Texte à lire
---
Par correspondance en date du 23 janvier 2019, la SAS INGÉROP CONSEIL ET INGENIERIE a informé [P] [E] de sa mise à la retraite d'office à compter du 31 mai 2019.

Par jugement en date du 7 février 2019, le conseil de prud'hommes de Lyon ' section encadrement ' a :

DIT ET JUGÉ que l'ensemble des demandes, objets du litige, ne portait pas sur un litige né à la date de signature du protocole d'accord en date du 15 décembre 2011, excepté sur la demande de rapatriement d'effets personnels d'Algérie pour laquelle [P] [E] serait débouté ;

DIT qu'à la signature du protocole en septembre 2011, le salaire d'[P] [E] était supérieur au minimum conventionnel pour une position coef 270 niveau 3.3 ;

DIT que le seul avenant signé le 28 septembre 2011 entre les 2 parties régissait les relations contractuelles entre celles-ci ;

En conséquence,

DÉBOUTÉ [P] [E] de ses demandes salariales suivantes :

- 6 000 euros en complément du salaire mensuel à titre de défraiement (majoration mensuelle de 300 euros de février 2012 à septembre 2013) et 600 euros au titre des congés payés afférents,

- 5 000 euros nets à titre de participation aux frais d'installation,

- 5 217,70 euros bruts au titre de la prime de fin d'année (80 % d'un mois de salaire, en plus du 13ème) et 521,77 euros au titre des congés payés afférents,

- 5 000 euros au titre d'indemnité de détachement, et 500 euros au titre des congés payés afférents ;

DIT ET JUGÉ que les minimum conventionnels n'avaient pas été respectés par la SAS INGEROP CONSEIL ET INGENIERIE ;

CONDAMNÉ la SAS INGEROP CONSEIL ET INGENIERIE à payer à [P] [E] à ce titre les sommes de 34 617,35 euros et 3 461,74 euros de congés payés afférents ;

DIT ET JUGÉ qu'étaient inopposables et inapplicables les dispositions relatives au salaire inférieures au plafond de la sécurité sociale, prévues à l'article 3 du 22 juin 1999 et l'article 4.2 de l'accord collectif de la réduction du temps de travail de la SAS INGEROP CONSEIL ET INGENIERIE ;

FIXÉ le salaire mensuel brut à 6 619,20 euros ;

CONDAMNÉ la SAS INGEROP CONSEIL ET INGENIERIE à payer à [P] [E] les sommes suivantes :

- 5 200 euros au titre de dommages et intérêts pour manque à gagner du fait de la rétrogradation ;

- 416 euros à titre de rappel de prime de nuit plus 41,60 euros de congés payés afférents ;

DÉBOUTÉ [P] [E] de sa demande de paiement de congés pour fractionnement ;

DÉBOUTÉ [P] [E] de sa demande de dommages et intérêts pour exécution déloyale de la part de la SAS INGEROP CONSEIL ET INGENIERIE ;

DÉBOUTÉ la SAS INGEROP CONSEIL ET INGENIERIE sur sa demande d'irrecevabilité de rappel de salaire qui se heurte à l'autorité de la chose jugée ;

JUGÉ recevable mais mal fondée la sommation de communication par [P] [E] à la SAS INGEROP CONSEIL ET INGENIERIE ;

DIT qu'il n'y avait pas lieu à prononcer l'exécution provisoire du jugement autre que celle de droit ;

CONDAMNÉ la SAS INGEROP CONSEIL ET INGENIERIE à payer à [P] [E] la somme de 1 600 euros au titre de l'article 700 du code de procédure civile ;

DÉBOUTÉ les parties du surplus de leurs demandes ;

CONDAMNÉ la SAS INGEROP CONSEIL ET INGENIERIE aux entiers dépens.
---
Lignes affichées
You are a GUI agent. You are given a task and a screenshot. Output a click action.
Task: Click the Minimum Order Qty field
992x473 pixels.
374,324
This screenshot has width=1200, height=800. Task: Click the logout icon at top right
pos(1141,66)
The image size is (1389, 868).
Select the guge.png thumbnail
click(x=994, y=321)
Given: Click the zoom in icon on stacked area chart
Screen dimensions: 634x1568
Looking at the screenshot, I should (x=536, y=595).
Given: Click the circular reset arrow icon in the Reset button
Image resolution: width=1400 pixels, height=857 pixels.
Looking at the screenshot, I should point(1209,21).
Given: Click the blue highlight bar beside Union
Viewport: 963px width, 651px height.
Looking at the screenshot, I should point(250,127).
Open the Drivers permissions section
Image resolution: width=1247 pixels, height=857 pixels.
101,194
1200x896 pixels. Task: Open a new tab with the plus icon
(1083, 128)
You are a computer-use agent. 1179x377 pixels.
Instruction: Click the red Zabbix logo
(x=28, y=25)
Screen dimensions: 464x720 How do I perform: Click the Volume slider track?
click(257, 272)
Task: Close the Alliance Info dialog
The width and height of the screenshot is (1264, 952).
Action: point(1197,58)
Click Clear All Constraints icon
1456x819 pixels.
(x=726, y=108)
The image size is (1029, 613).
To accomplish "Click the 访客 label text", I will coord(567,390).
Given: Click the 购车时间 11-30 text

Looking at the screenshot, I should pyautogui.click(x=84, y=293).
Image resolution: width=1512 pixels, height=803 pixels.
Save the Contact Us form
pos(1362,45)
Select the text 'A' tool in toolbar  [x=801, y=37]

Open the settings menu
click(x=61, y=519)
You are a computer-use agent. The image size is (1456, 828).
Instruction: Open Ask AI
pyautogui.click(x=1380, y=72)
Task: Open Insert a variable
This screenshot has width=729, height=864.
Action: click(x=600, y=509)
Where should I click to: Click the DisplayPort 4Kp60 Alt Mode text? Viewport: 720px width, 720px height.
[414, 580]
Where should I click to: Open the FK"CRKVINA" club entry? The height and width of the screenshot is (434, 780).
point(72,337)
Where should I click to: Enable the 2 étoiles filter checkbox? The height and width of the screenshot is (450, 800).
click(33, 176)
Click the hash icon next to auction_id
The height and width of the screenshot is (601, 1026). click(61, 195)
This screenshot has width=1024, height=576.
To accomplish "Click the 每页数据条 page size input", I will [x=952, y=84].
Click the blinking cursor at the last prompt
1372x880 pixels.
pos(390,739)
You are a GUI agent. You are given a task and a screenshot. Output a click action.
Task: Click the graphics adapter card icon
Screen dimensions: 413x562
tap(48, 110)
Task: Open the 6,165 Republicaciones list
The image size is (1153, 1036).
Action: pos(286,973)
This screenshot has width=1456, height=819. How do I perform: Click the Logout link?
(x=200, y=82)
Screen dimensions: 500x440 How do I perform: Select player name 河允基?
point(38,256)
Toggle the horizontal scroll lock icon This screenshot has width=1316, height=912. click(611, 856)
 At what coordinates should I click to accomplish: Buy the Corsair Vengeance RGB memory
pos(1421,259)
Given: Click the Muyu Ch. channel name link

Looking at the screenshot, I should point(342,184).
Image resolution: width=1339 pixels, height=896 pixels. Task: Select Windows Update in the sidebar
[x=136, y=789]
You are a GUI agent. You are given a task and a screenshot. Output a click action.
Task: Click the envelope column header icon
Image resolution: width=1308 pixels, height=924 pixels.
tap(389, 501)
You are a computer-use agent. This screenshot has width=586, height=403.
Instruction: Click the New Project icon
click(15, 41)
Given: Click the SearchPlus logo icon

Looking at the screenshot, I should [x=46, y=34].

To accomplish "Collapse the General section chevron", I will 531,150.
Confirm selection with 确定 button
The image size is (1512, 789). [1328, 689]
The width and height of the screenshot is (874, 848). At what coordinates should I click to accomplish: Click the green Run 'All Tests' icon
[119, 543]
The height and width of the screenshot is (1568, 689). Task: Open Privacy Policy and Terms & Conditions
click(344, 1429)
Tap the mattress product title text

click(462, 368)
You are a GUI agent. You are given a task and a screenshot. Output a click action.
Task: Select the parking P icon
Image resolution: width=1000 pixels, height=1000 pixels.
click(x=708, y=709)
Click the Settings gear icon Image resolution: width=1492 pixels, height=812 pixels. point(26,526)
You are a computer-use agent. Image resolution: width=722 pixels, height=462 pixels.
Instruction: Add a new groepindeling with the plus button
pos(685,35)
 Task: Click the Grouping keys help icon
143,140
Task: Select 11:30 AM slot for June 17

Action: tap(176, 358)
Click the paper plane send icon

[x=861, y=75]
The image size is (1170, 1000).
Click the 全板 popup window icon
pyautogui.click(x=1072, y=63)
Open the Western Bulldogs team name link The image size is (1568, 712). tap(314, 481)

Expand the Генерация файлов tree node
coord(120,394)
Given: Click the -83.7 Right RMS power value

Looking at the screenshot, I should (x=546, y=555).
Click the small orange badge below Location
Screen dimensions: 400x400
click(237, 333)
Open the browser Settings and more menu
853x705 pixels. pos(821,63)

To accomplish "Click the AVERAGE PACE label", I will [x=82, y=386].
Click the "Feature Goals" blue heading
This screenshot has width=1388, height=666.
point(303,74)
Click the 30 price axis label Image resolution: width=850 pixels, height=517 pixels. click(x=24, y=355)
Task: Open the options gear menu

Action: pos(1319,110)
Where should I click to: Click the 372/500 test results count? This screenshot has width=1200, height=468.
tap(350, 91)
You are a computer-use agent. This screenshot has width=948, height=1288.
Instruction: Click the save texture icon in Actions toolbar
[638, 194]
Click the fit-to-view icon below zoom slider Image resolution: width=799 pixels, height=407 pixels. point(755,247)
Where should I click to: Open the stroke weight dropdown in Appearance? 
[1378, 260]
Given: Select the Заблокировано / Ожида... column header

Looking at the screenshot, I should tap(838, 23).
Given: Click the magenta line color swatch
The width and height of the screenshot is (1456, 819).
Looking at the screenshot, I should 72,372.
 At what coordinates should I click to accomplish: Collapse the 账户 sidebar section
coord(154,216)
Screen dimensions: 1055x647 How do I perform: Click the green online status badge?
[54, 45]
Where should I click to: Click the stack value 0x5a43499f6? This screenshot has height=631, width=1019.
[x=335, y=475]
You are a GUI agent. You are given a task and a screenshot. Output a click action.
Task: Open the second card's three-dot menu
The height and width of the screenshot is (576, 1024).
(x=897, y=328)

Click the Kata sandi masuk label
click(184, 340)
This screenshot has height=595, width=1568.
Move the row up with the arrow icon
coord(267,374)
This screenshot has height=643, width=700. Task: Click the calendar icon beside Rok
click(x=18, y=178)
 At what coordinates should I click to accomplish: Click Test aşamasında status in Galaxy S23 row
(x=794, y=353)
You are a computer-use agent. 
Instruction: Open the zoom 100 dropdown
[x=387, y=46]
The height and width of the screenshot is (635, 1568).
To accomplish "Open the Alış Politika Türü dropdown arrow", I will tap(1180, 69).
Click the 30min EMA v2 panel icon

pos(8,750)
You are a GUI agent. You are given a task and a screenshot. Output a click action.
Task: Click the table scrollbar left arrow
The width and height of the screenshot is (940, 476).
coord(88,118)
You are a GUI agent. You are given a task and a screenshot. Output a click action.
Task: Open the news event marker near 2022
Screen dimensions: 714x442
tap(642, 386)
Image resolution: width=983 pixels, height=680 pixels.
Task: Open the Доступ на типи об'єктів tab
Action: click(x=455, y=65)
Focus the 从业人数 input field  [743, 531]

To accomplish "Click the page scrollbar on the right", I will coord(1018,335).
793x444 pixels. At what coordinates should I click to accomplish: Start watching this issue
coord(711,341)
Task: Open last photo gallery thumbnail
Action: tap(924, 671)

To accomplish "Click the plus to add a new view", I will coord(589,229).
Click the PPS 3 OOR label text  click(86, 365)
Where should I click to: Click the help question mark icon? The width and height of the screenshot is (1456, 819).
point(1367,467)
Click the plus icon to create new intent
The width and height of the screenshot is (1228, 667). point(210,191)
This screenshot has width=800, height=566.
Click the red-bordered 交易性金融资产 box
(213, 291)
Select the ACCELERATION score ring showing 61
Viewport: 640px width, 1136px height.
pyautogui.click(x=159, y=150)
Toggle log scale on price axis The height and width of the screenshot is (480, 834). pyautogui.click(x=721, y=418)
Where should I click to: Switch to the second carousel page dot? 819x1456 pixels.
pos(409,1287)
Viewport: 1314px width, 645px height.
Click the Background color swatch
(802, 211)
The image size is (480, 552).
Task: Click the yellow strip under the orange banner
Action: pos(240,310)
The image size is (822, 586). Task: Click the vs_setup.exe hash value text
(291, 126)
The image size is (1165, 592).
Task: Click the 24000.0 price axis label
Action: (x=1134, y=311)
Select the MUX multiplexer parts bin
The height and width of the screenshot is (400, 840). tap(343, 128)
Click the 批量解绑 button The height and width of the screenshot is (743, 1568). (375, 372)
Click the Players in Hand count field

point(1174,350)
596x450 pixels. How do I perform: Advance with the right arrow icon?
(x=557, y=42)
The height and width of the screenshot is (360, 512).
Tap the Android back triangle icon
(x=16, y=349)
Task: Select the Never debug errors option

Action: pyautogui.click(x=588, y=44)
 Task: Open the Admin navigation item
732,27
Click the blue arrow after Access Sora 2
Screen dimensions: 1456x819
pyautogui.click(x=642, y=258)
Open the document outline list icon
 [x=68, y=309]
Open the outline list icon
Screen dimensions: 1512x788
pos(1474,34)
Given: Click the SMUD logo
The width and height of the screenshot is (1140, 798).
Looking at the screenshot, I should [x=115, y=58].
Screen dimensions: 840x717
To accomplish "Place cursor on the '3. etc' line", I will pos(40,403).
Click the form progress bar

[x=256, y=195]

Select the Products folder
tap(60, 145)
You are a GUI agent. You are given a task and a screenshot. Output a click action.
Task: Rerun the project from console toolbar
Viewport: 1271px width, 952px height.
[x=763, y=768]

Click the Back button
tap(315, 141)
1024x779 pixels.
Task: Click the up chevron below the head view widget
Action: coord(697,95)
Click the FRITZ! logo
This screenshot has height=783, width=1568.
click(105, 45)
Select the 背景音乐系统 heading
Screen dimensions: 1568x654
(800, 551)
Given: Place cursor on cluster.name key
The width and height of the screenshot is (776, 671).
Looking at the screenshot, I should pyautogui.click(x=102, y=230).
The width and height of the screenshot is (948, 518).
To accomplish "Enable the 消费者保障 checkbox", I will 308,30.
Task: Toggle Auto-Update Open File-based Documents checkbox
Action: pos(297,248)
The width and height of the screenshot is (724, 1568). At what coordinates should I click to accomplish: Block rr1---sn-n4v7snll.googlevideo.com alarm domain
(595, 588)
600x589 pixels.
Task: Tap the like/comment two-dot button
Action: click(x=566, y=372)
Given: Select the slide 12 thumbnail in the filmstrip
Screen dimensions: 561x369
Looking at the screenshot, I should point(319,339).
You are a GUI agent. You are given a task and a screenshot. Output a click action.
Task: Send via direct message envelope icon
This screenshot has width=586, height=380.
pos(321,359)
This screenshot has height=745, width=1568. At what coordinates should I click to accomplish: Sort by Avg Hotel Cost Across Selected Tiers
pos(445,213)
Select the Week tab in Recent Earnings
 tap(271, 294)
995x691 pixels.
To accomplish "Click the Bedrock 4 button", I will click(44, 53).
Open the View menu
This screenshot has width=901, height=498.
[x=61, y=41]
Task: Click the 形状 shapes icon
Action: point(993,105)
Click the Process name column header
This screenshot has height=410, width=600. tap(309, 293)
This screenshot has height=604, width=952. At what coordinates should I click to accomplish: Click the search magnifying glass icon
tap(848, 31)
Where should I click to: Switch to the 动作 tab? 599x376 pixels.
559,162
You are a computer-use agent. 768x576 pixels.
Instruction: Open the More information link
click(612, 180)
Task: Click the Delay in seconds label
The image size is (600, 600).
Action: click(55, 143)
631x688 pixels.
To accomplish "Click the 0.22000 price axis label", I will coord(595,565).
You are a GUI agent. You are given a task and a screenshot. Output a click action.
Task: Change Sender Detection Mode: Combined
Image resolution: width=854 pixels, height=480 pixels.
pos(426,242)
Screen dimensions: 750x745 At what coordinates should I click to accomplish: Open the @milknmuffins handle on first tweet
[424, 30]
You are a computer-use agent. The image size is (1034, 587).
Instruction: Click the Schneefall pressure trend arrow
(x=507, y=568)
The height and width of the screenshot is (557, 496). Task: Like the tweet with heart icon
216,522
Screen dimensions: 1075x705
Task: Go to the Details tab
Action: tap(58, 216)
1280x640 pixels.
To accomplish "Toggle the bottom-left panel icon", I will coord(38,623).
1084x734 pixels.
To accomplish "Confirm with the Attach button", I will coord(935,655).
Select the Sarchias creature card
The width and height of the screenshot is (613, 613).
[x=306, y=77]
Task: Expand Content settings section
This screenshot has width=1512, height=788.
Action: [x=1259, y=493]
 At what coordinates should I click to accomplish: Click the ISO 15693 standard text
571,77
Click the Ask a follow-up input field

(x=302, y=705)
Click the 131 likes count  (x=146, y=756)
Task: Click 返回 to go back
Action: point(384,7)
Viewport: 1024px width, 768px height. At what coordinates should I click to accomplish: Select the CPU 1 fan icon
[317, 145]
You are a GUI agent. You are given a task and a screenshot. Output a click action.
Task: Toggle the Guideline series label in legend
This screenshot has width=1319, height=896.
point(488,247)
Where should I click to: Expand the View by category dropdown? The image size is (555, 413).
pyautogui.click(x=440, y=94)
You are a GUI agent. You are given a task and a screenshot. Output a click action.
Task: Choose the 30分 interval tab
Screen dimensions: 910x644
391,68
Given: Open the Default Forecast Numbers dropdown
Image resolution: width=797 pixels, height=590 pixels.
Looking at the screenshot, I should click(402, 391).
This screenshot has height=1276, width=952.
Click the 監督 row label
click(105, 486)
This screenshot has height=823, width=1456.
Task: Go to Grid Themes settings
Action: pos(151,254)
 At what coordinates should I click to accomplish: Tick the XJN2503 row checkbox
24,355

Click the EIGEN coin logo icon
---
À faire
D'après le texte sur le jugement du conseil de prud'hommes de Lyon, à quel montant le salaire mensuel brut a-t-il été fixé ? Les lignes constituent un support à part, indépendant du texte.

Réponse
6 619,20 euros.